From Room to Room
5 lessons from living in 26 rooms in 10 months
Growing up in Bangladesh for 18 years, I knew two rooms. At Brown for two years, I knew two more rooms (one who’s existence I like to deny. #PerkyPerkins132).
In the last 10 months, I’ve gotten to know 26 rooms.
They’ve included small 10x12ft singles, shared hostels, living rooms to penthouse apartments and hotel suites. So today’s story is about what traveling through all these spaces taught me.
1. There’s comfort in stability
I think the age old “push yourself out of your comfort zone” is well-intentioned but there’s a place for the comfort zone as well. When you’re comfortable, you feel good. And when you feel good, you do good.
It’s a fine balance before the comfort of stability makes you stagnant. But before it, I’ve found that the comfort zone affords you one less stress. And you can use that clarity to produce your best work.
So while you can push yourself in some arenas of life, I firmly believe there are other areas where you should stay squarely in your comfort zone. All the pressures of the unknown can really begin to take a toll.
Think about it like this. Every time you do push yourself outside of the comfort zone, that discomfort slowly joins your ever growing comfort zone.
So maybe we can rephrase it like this. Don’t “push yourself out of your comfort zone”. This to me implies constantly putting yourself in an uncomfortable situation to no end. I tried this. And all I had was a bunch of headaches and depression.
Instead, make your comfort zone bigger.
This to me implies a coming back to a space where you feel good. It implies a learning curve. It implies that whatever doesn’t feel great right now, eventually will.
At the rate I’m going, I can definitely say my comfort zone has gotten massive.
2. There’s value in flexibility
I’ve lived in certain rooms for only a few days. I think the longest I stayed in one space was 10 weeks. And that was during my summer internship in NY. While moving around had its own stresses, it was oddly empowering to be able to pack my bags in 5 minutes and leave when ever I wanted to (and a few times when I didn’t have a choice).
Flexibility afforded me freedom.
I was never tied down to a place. I could explore when I wanted to. I could book tickets to a new place the night before and be out the next morning (which I did a couple times).
When you realize that you don’t need to be shackled to a certain space and all you need is some clothes, a really good winter jacket and a zest for doing crazy shit, the world really is your oyster (cheesy alert. #sorrynotsorry). You begin to feel alive. You become more aware of the control you have over a situation. Certainly when things aren’t going your way.
So after a while, I began to see moving around so much less of a pain and more of an adventure.
3. Being able to pack under 10 minutes is a must-learn skill
Highly recommend learning this one. I had moved around so much to the point where I could walk out of the shower, pack my bags and be out in 15 minutes flat. Kinda felt like James Bond. Minus the fancy car and guns and explosions. Basically the same.
If you’re a traveler like yours truly, this is one skill that will serve you well.

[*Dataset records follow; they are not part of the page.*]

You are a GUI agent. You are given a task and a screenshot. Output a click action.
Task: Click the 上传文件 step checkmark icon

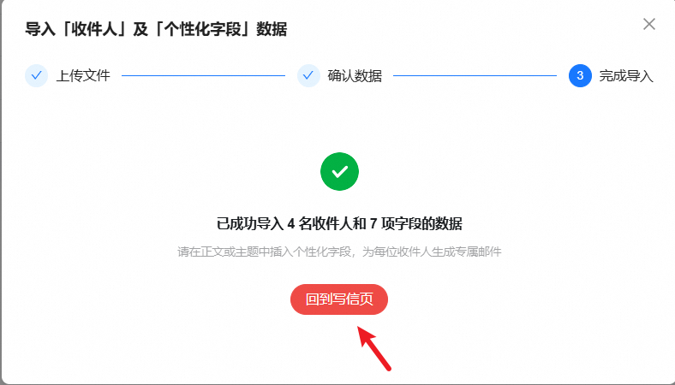coord(36,75)
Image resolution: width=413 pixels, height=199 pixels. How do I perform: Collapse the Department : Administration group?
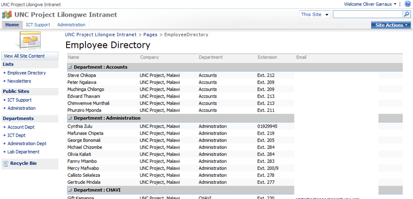coord(70,118)
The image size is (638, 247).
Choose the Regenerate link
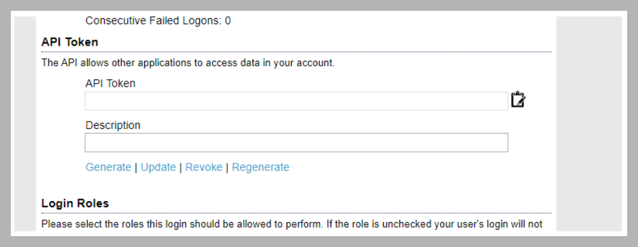click(260, 167)
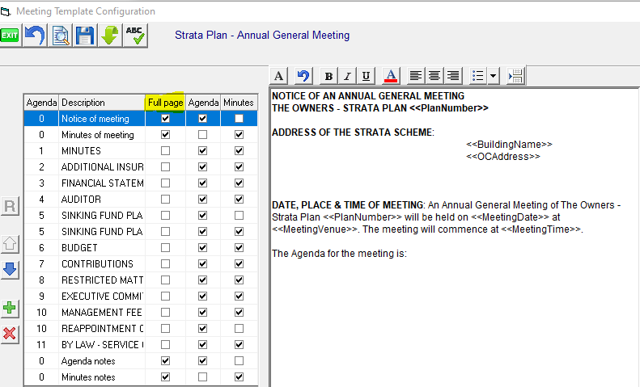The width and height of the screenshot is (640, 387).
Task: Move item down with blue arrow
Action: pyautogui.click(x=10, y=269)
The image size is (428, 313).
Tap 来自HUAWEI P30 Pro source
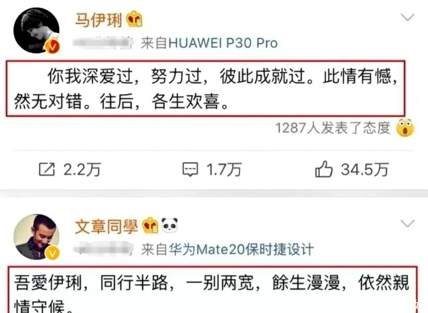209,43
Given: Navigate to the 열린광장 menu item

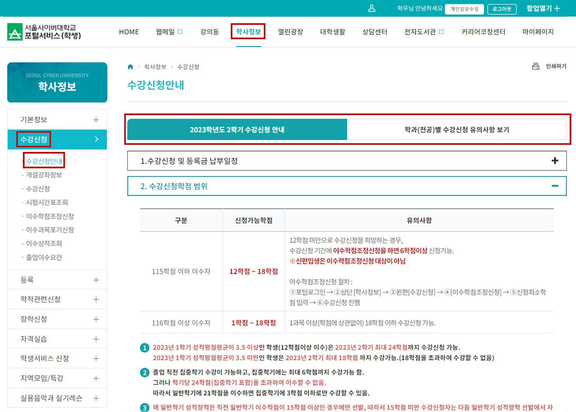Looking at the screenshot, I should point(291,32).
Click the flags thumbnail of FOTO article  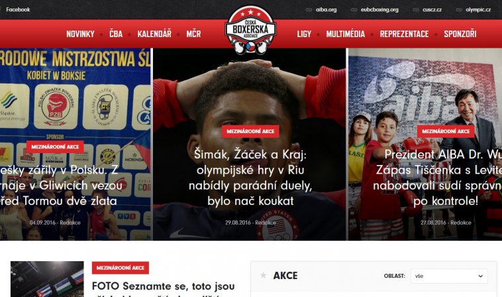(47, 279)

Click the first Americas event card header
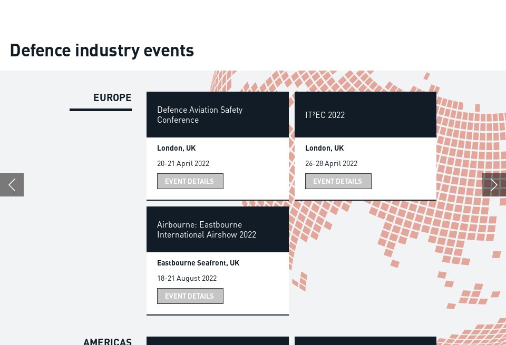[x=217, y=341]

Also, weight distribution is KEY.
I got very good at learning how to shift weights between a suitcase, a trolley bag, a backpack and a purse. Which btw, are the only things you need if you’re going for long haul travel in multiple countries and don’t want to be a total hippy.

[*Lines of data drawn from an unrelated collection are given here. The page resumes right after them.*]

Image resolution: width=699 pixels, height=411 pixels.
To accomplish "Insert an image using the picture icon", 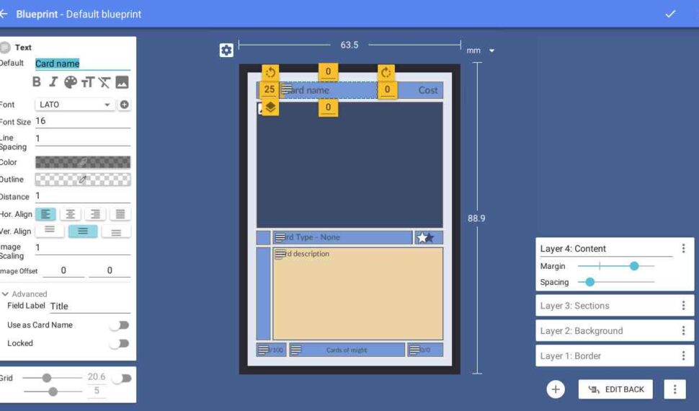I will [122, 82].

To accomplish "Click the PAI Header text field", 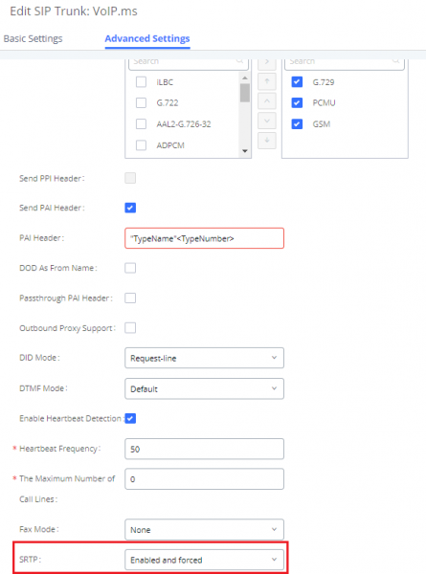I will coord(204,238).
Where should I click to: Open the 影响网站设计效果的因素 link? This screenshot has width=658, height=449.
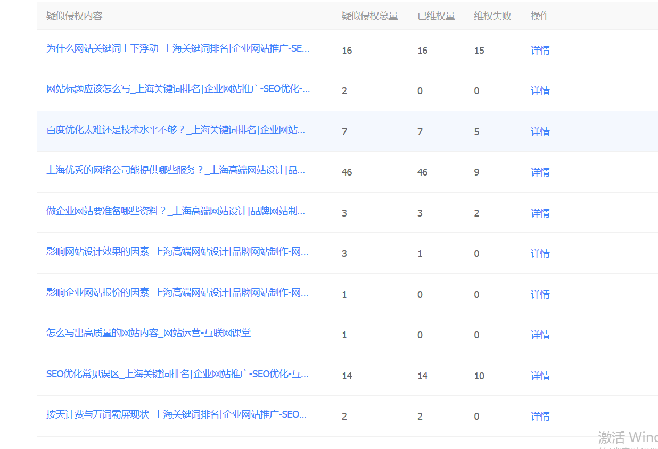pos(177,252)
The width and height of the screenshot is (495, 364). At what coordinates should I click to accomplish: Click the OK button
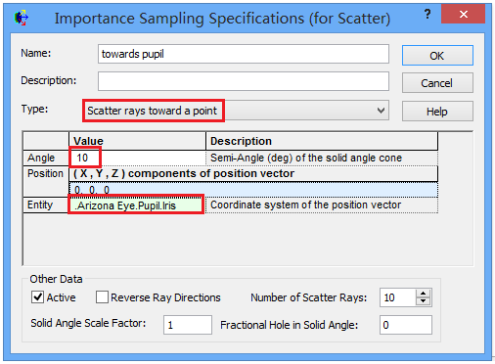437,56
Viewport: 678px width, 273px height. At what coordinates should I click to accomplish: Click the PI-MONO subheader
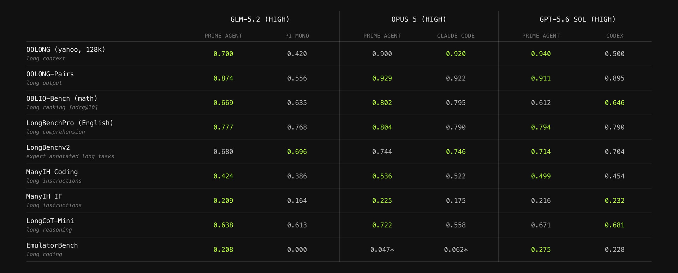coord(297,36)
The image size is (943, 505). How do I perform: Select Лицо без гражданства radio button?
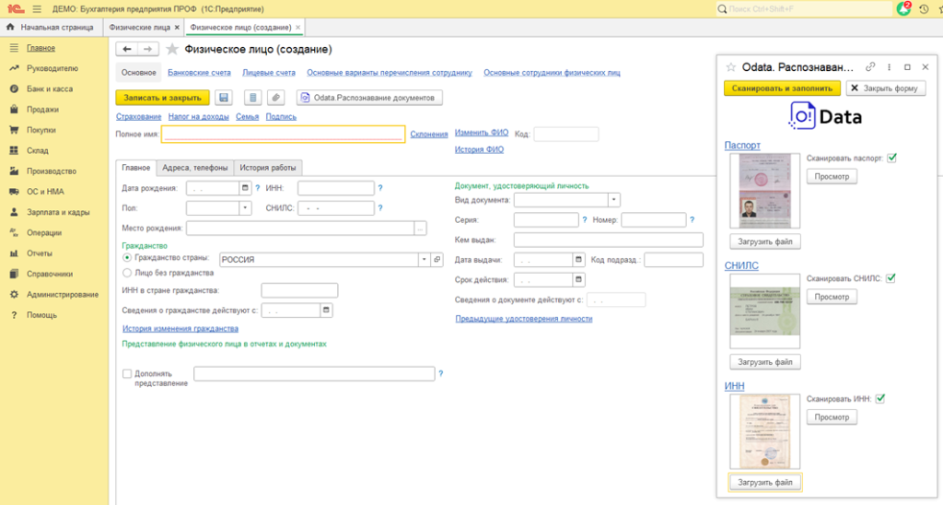coord(127,273)
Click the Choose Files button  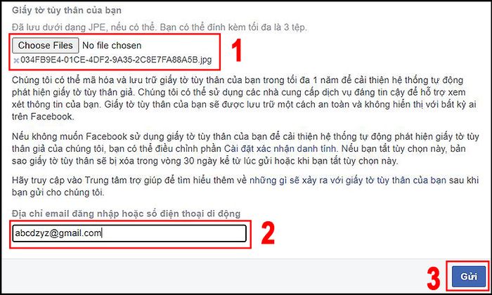45,46
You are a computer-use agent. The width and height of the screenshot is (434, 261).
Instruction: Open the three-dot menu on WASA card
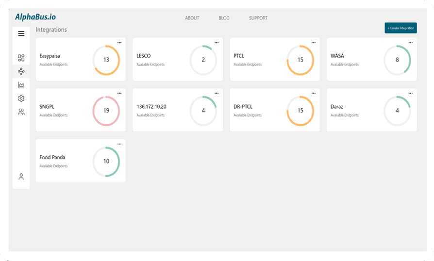pyautogui.click(x=410, y=43)
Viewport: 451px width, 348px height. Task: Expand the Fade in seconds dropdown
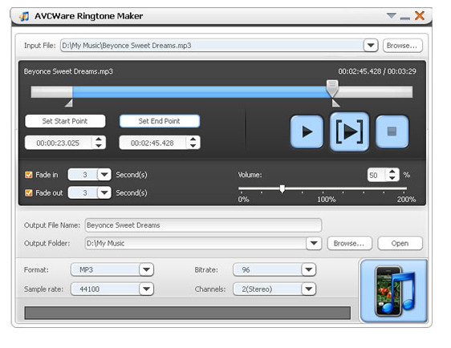[x=104, y=175]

Finally, smile to the airport staff. They’ll let your overweight bags through if you’re nice. I got away with it 4 times hahaha.

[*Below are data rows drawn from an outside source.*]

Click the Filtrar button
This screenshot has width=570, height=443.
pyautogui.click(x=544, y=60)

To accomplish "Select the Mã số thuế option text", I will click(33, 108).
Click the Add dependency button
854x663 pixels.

4. Moving around provides perspective
I had lived in small 10x12 singles, shared hostels, and two living rooms. But I also got to stay in penthouse apartments and hotel suites. So it’s been a wide array of experiences.
Having experienced so many types of living conditions, I was able to figure out how much space I actually need to take up. It’s not a penthouse apartment. But I do need a little more than 120 square feet.
It’s important to try a little bit of everything and then be real with yourself about what you like. Don’t put yourself in a closet (unless I mean, that’s your cup of tea. Then by all means go for it!). And this philosophy goes for everything in life really.
Try a little bit of everything. See what you like and don’t like. And then come to your own conclusion about what works for you. It really can be boiled down to something that stupidly simple.
5. Gratitude and appreciation for everyone I met along the way
I am genuinely so thankful to all the people that opened up their homes for me to live in (even if they didn’t know who I was).
To the roommates, the friends of friends of friends, and to my uncle, THANK YOU!!!
The added benefit of moving around so much is meeting people and learning their story. And seeing someone in their home is a whole other level of intimacy. It’s where they don’t have to be prim and polished. It’s where they can just be. And that’s why I didn’t totally mind moving around so much.
At the end of the day, I’m lucky that I get to be as stupid as I am and still manage to keep a roof above my head. So hopefully if you’re in the position to, you’re able to do the same for someone else.